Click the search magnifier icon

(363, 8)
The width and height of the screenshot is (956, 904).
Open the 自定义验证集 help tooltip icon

=-=-=

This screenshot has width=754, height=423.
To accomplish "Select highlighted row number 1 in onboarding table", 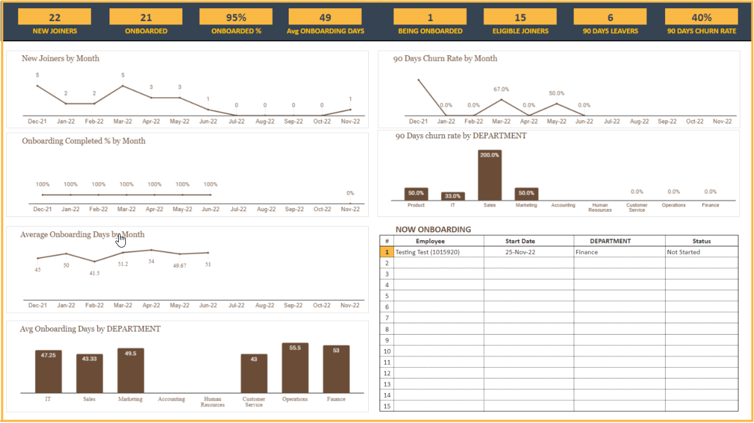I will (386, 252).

=-=-=

Gather every line above that contains the word "screenshot".

- Response to this exercise
The width and height of the screenshot is (956, 904).
This screenshot has width=754, height=423.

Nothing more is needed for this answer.